隣のロリババアに目配せし、拡声魔法を使うよう促す。彼女は深い深いため息を吐き、「ワシも、本当にロクでもない男に引っかかってしまったもんじゃのぉ」などと呟いてから呪文を唱えた。
「見よ、戦友諸君!」
開口一番、僕はそう叫んで北の空を指さした。そこで上がる火柱は、衰えるどころかむしろ勢いを増しているように見えた。
「今や王軍は退路を断たれ、混乱のるつぼの中にいる!」
正直なところ、本当に王軍内部で混乱が生じているかどうかといえば確証が無い。もしかしたら、既にこの詐術を見破り、迎撃の準備を整えている可能性もある。しかしそんなことはおくびにも出さず、僕は自信満々の口調で断言した。
「この好機を逃すわけにはいかない! これより我々は敵本陣を強襲し、王太子殿下の身柄を奪取する! この下らぬ戦争に決着をつけるのだ!」
本陣強襲! なんとも素敵な響きだ。アルベール軍将兵の顔に、獰猛な笑みが浮かんだ。おそらく、僕の顔にも同様の表情が張り付いていることだろう。
「戦友諸君! 断言しよう、この戦いは必ずや歴史に残るものとなるであろう!」
おお、という声が聴衆から聞こえてきた。みな、顔を紅潮させて僕の話を聞いている。涙を流している者の姿さえあった。
「想像せよ! 誇りを胸に故郷に凱旋する様を! 想像せよ、吟遊詩人が諸君らを称える詩を唄う姿を! 想像せよ! 我らの伝説が千年後にも語り継がれ続ける世界を!」
そこで僕は言葉を止め、ゆっくりと将兵を見回した。十分に溜めをつくり、そして肩に担いだ軍旗を掲げた。白地に轡十字を染め抜いた旗が、寒風に吹かれてはためく。
「諸君、僕と共に英傑になろう! 共に歴史に名を残そう! 我は常に諸氏の先頭にあり! この旗を目印に進め! 立ち塞がるものはみな粉砕せよ! 我らのゆく道は勝利と栄光によって舗装されている!!」
誰が音頭を取ったわけでもないのに、将兵たちは一斉に「応!!」と叫んだ。エルフも竜人も、例外なく気炎を上げている。
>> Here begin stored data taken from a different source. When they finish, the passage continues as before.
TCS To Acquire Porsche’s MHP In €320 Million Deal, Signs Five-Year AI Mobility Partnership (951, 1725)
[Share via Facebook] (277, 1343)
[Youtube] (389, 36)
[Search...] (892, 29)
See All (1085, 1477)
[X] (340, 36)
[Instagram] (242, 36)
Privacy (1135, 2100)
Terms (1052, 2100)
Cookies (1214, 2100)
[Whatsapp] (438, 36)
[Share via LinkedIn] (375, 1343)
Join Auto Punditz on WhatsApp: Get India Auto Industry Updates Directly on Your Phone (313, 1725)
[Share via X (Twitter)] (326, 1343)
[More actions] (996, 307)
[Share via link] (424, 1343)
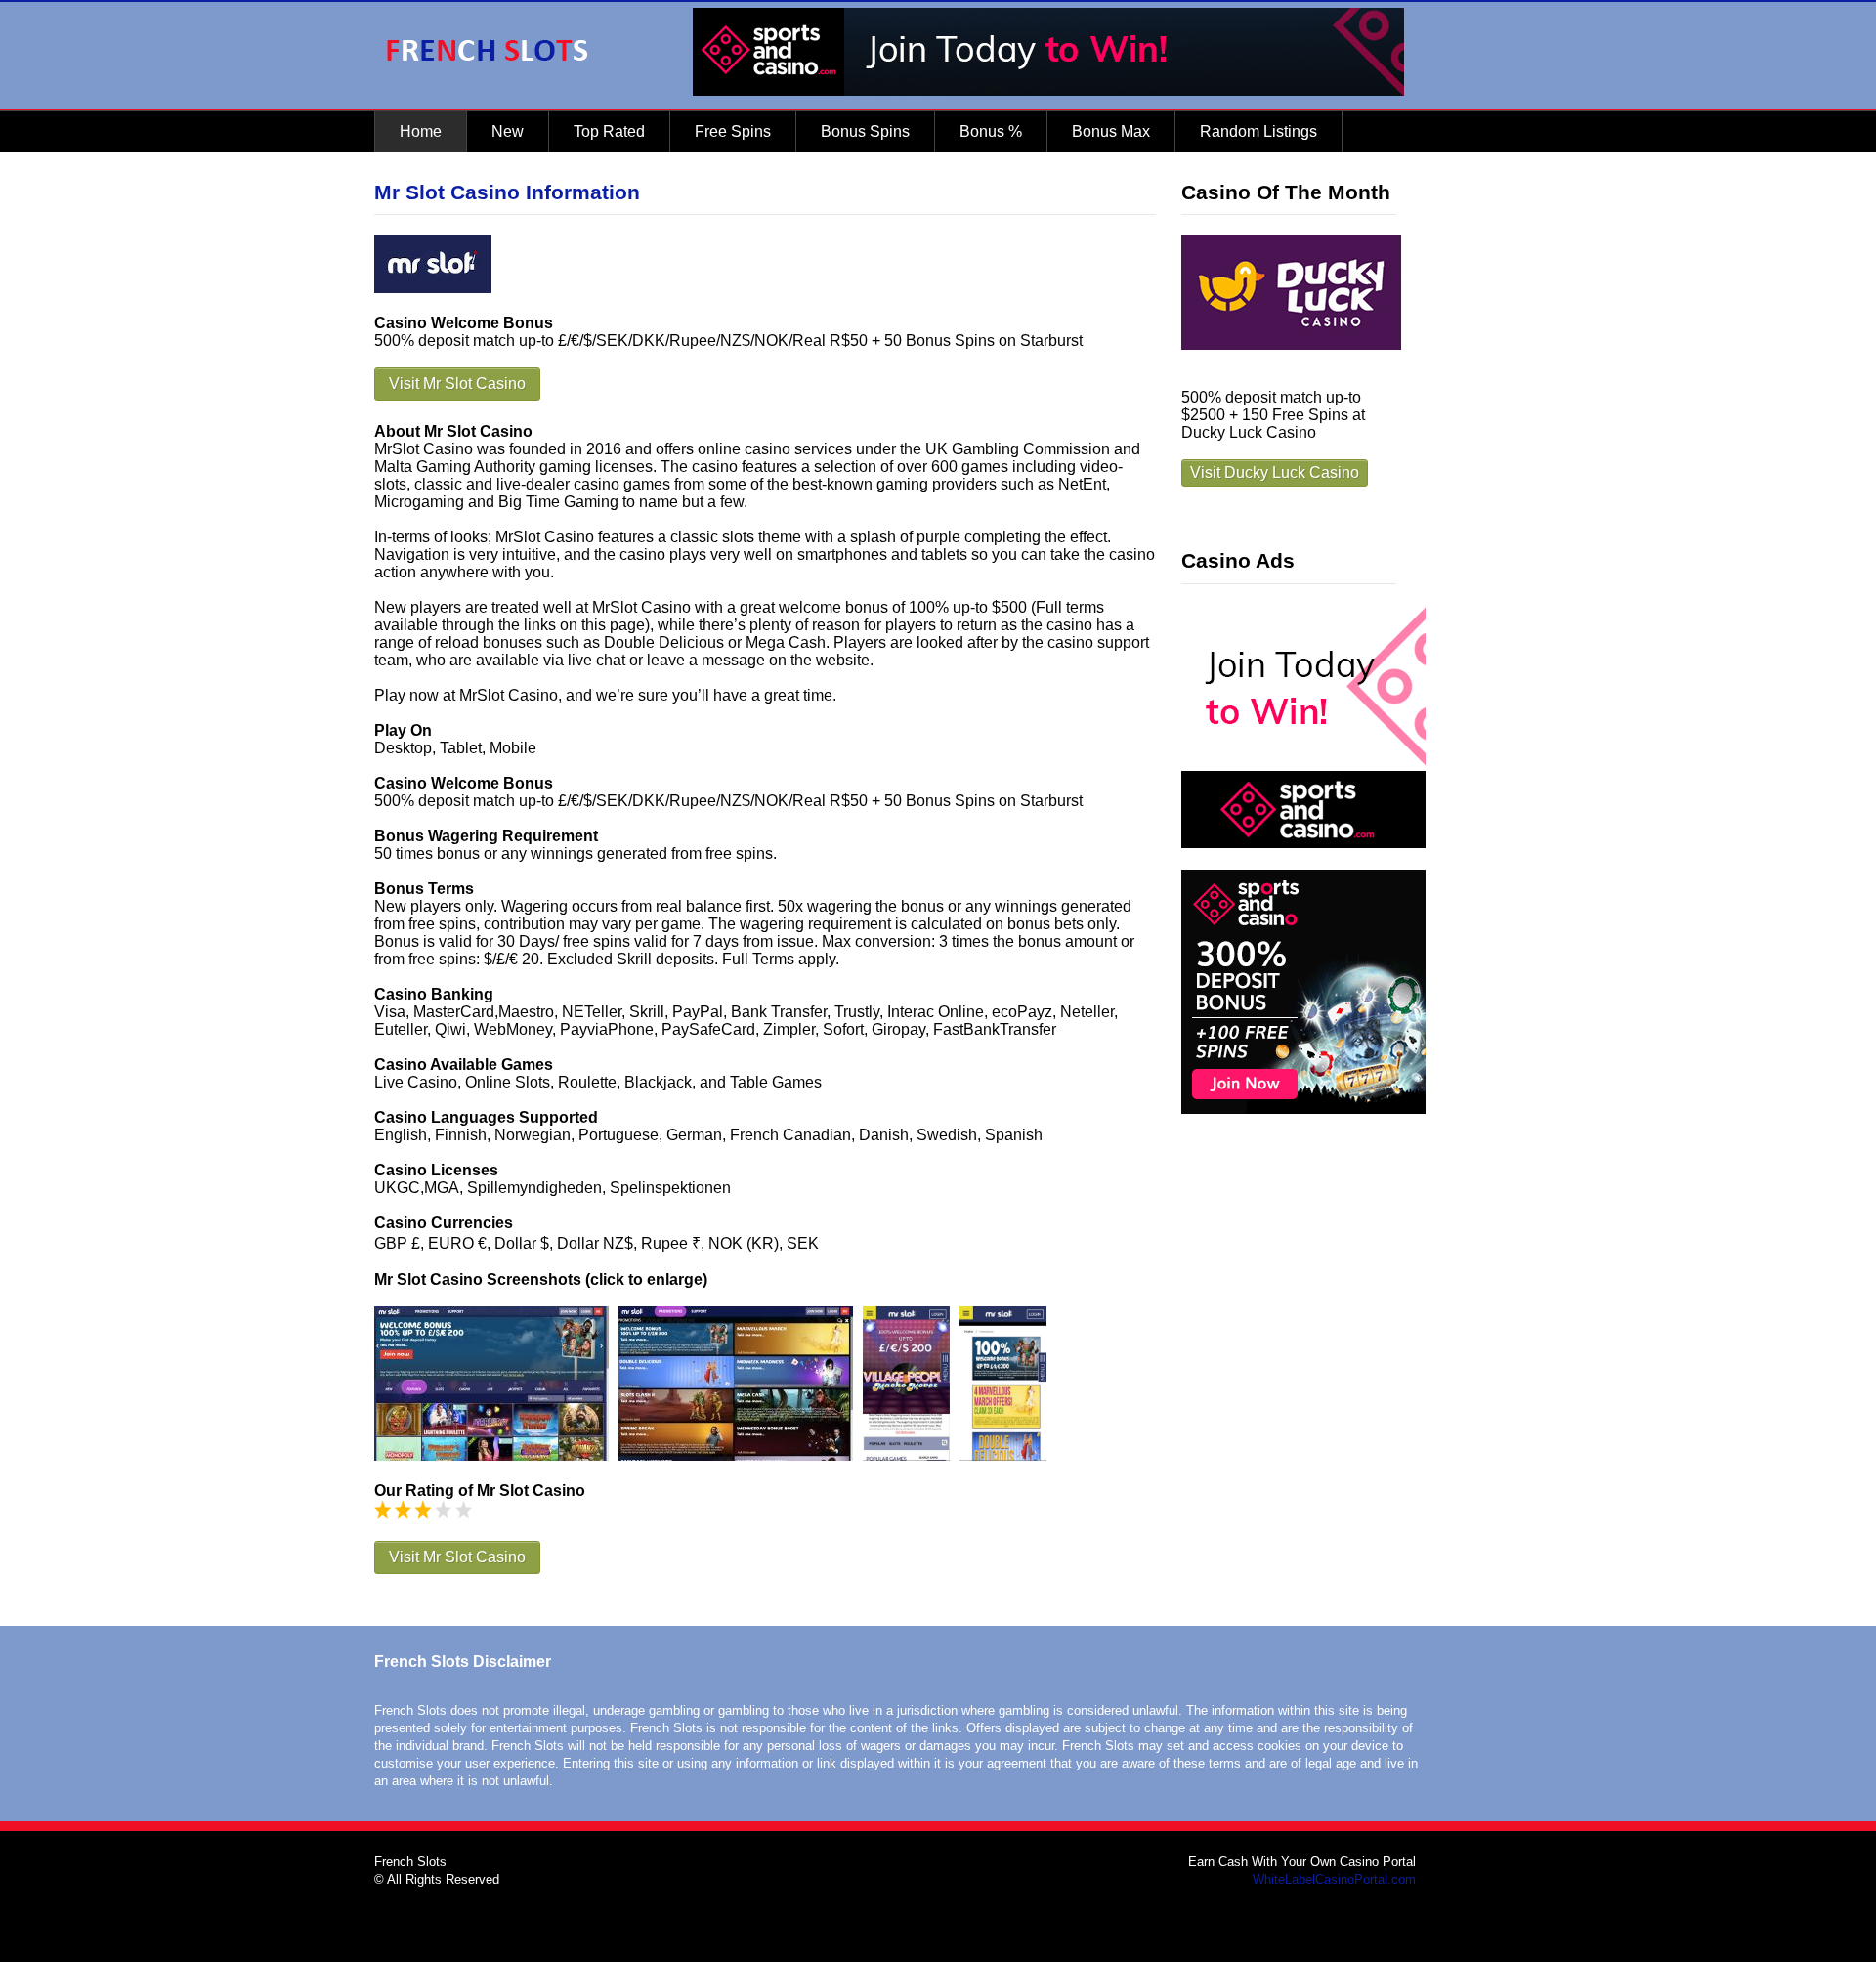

一人の兵士が「ブロンダン卿万歳!」と叫ぶと、ほかの者たちも続いて唱和した。その輪はどんどんと広がり、やがては全員が声を揃えて僕の名を叫ぶ。音というよりは衝撃といった方が適切なほどの大音声が、僕の全身を叩く。薄く笑い、軍旗を振り上げた。
「ゆくぞ諸君! 我に続け!」
出陣の号令に、兵士たちは声を張り上げて「応!」と返す。種族や立場の違いを超え、彼女らは完全に団結していた。最高の状態だ。
もはや、ここまでくれば後戻りはできない。間違いなく、僕の死後の行き先は地獄で確定だ。二度目の転生はあり得ないだろう。
まあ、別にいいさ。今は、来世なんぞよりこの瞬間のほうがよほど大事だからな。くだらない戦争に終止符を打ち、大陸西方に平和をもたらすのだ!